In the latest of what appears to be a number of stringent crackdowns, the UK’s Gambling Commission has fined three well-known online gambling firms £14m, after an investigation uncovered that the companies all had significant failings in their business, when it came to detecting money-laundering and protecting problem gamblers.
A fourth company – CZ Holdings (the operator behind popular UK brand Dr Vegas) also surrendered its right to offer players within the UK gambling services, after the Commission started a thorough review of its license. According to the Commission, a further 6 firms are currently under investigation, so it remains to be seen as to whether or not this is the end of the financial penalties being dished out by the Commission.

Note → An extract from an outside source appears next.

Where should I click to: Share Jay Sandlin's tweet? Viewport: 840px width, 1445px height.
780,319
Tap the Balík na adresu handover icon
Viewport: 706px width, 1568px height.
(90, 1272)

Along with the operators mentioned above, The UKGC has alo stripped three individuals of their license to serve as directors of gambling companies – and a further 7 individuals have come under scrutiny too, with 4 issued with warnings, and 3 currently under investigation.
The recent fines are significant news in the UK, as – collectively – the fines vastly outstrip the fine handed down to 888 – a £7.8m fine which the Commission handed out after it conspired that 888 allowed over 7,000 self-excluded players to continue gambling on the platform after they had excluded.
Speaking on the recent fines, Jeremy Wright – the secretary of state for the Department of Digital, Culture, Media, and Sport, said: “Any online operator that thinks it can ignore its duty to protect players should take note today – there will be consequences. Protecting vulnerable consumers is our prime concern, and it must be the priority for gambling operators too.
“There are robust requirements to safeguard players and prevent money-laundering which all businesses must adhere to if they wish to operate in the British market. I am pleased to see the Gambling Commission taking the strongest possible action when companies fail to meet their obligations.”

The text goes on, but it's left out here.